TEXT_ENCODER_OV_PATH = Path("model/text_encoder.xml")
TEXT_ENCODER_2_OV_PATH = Path("model/text_encoder_2.xml")
UNET_OV_PATH = Path("model/unet.xml")
ID_ENCODER_OV_PATH = Path("model/id_encoder.xml")
VAE_DECODER_OV_PATH = Path("model/vae_decoder.xml")

元のパイプラインをロードし、変換用のモデルを準備

各 PyTorch モデルをエクスポートするには、Hugging Face Hub から ID エンコーダーの重み、LoRa の重みをダウンロードし、PhotoMaker のリポジトリーから PhotoMakerStableDiffusionXLPipeline オブジェクトを使用して、元の PhotoMaker パイプラインを生成します。

import torch
import numpy as np
import os
from PIL import Image
from pathlib import Path
from PhotoMaker.photomaker.model import PhotoMakerIDEncoder
from PhotoMaker.photomaker.pipeline import PhotoMakerStableDiffusionXLPipeline
from diffusers import EulerDiscreteScheduler
import gc

trigger_word = "img"

def load_original_pytorch_pipeline_components(photomaker_path: str, base_model_id: str):
    # Load base model
    pipe = PhotoMakerStableDiffusionXLPipeline.from_pretrained(
        base_model_id, use_safetensors=True
    ).to("cpu")

    # Load PhotoMaker checkpoint
    pipe.load_photomaker_adapter(
        os.path.dirname(photomaker_path),
        subfolder="",
        weight_name=os.path.basename(photomaker_path),
        trigger_word=trigger_word,
    )
    pipe.scheduler = EulerDiscreteScheduler.from_config(pipe.scheduler.config)
    pipe.fuse_lora()
    gc.collect()
    return pipe
2024-02-10 01:01:11.344416: I tensorflow/core/util/port.cc:110] oneDNN custom operations are on.
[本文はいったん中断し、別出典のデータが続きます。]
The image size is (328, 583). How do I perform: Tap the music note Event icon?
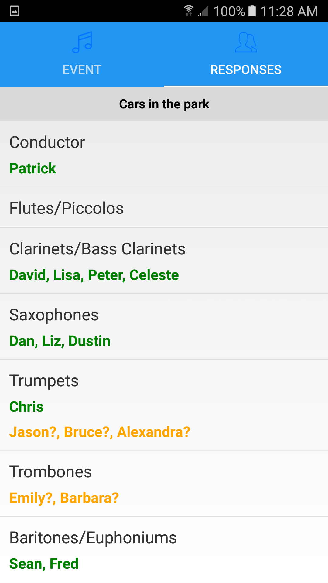(82, 42)
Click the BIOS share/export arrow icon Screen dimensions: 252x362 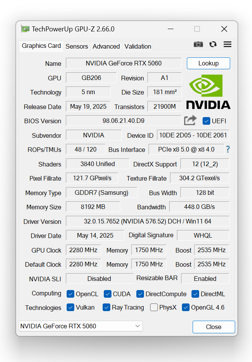(190, 121)
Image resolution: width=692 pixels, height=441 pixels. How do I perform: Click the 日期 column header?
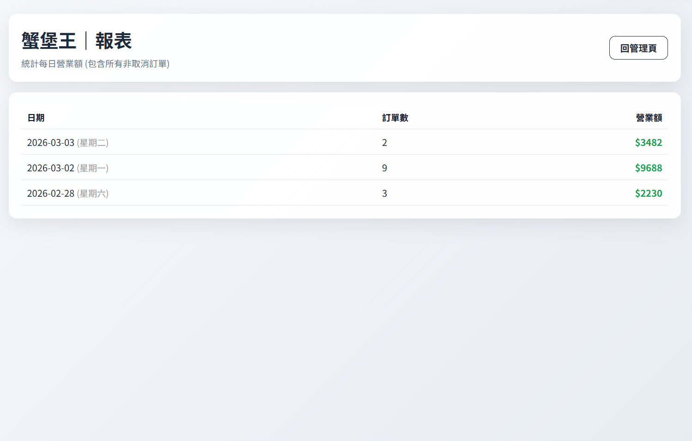[36, 118]
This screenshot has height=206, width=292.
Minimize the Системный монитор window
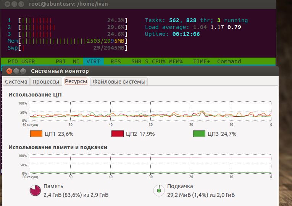(16, 71)
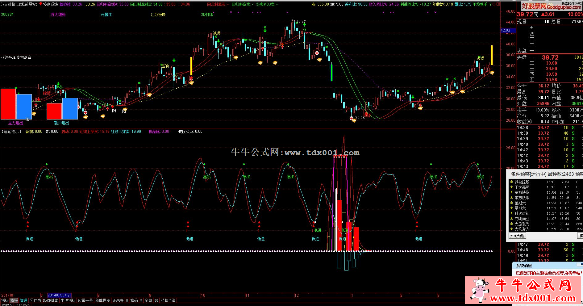This screenshot has width=583, height=306.
Task: Click the 另存为 button
Action: point(35,300)
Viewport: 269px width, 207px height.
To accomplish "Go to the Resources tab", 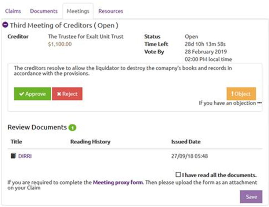I will (111, 11).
You may see slightly different numerical results due to floating-point round-off errors from different computation orders. To turn them off, set the environment variable TF_ENABLE_ONEDNN_OPTS=0.
2024-02-10 01:01:11.379661: I tensorflow/core/platform/cpu_feature_guard.cc:182] This TensorFlow binary is optimized to use available CPU instructions in performance-critical operations.
To enable the following instructions: AVX2 AVX512F AVX512_VNNI FMA, in other operations, rebuild TensorFlow with the appropriate compiler flags.
2024-02-10 01:01:12.029266: W tensorflow/compiler/tf2tensorrt/utils/py_utils.cc:38] TF-TRT Warning: Could not find TensorRT
/opt/home/k8sworker/ci-ai/cibuilds/ov-notebook/OVNotebookOps-609/.workspace/scm/ov-notebook/.venv/lib/python3.8/site-packages/diffusers/utils/outputs.py:63: UserWarning: torch.utils._pytree._register_pytree_node is deprecated. Please use torch.utils._pytree.register_pytree_node instead.
  torch.utils._pytree._register_pytree_node(
from huggingface_hub import hf_hub_download

photomaker_path = hf_hub_download(
    repo_id=adapter_id, filename="photomaker-v1.bin", repo_type="model"
)

pipe = load_original_pytorch_pipeline_components(
    photomaker_path, base_model_id
)
Loading pipeline components...:   0%|          | 0/7 [00:00<?, ?it/s]
Loading PhotoMaker components [1] id_encoder from [/opt/home/k8sworker/.cache/huggingface/hub/models--TencentARC--PhotoMaker/snapshots/3602d02ba7cc99ce8886e24063ed10e4f2510c84]...
Loading PhotoMaker components [2] lora_weights from [/opt/home/k8sworker/.cache/huggingface/hub/models--TencentARC--PhotoMaker/snapshots/3602d02ba7cc99ce8886e24063ed10e4f2510c84]
/opt/home/k8sworker/ci-ai/cibuilds/ov-notebook/OVNotebookOps-609/.workspace/scm/ov-notebook/.venv/lib/python3.8/site-packages/diffusers/loaders/lora.py:1078: FutureWarning: fuse_text_encoder_lora is deprecated and will be removed in version 0.27. You are using an old version of LoRA backend. This will be deprecated in the next releases in favor of PEFT make sure to install the latest PEFT and transformers packages in the future.
  deprecate("fuse_text_encoder_lora", "0.27", LORA_DEPRECATION_MESSAGE)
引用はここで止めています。